### Task statement
Every line in the records below that holds the word "first" is to be copied.

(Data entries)
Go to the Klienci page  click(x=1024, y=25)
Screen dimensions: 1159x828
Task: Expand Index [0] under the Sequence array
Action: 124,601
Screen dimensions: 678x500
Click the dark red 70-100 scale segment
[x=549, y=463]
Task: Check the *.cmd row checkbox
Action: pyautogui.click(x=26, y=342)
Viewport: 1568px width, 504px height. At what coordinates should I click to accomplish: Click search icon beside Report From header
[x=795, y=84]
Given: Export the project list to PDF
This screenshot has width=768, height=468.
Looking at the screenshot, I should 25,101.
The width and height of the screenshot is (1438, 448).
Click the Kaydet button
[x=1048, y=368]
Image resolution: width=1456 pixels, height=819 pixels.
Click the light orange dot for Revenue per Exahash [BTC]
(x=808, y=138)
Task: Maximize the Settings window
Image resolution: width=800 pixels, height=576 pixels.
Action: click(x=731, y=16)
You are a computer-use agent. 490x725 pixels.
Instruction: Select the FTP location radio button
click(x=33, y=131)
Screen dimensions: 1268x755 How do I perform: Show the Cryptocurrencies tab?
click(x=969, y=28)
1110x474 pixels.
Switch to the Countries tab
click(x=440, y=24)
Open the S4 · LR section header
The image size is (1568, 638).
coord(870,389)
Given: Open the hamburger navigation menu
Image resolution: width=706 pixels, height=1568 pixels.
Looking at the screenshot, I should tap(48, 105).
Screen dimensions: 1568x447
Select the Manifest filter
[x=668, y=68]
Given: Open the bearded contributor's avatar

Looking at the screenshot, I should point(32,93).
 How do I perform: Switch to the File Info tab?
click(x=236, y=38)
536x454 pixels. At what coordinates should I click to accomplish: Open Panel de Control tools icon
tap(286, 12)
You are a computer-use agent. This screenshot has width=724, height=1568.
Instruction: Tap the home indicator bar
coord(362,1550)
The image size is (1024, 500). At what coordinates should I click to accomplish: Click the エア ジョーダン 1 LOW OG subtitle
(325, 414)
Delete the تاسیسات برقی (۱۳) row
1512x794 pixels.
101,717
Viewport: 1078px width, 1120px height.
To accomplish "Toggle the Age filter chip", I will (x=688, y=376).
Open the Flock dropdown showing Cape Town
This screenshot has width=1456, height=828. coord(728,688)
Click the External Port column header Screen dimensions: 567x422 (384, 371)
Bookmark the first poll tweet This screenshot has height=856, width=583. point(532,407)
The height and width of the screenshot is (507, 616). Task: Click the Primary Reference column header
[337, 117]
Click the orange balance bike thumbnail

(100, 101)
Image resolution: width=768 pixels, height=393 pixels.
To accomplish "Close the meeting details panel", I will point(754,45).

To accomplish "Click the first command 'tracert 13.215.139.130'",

### Answer to this problem
Bookmark the first poll tweet This screenshot has height=856, width=583. point(532,407)
To accomplish "Click the first command 'tracert 13.215.139.130'",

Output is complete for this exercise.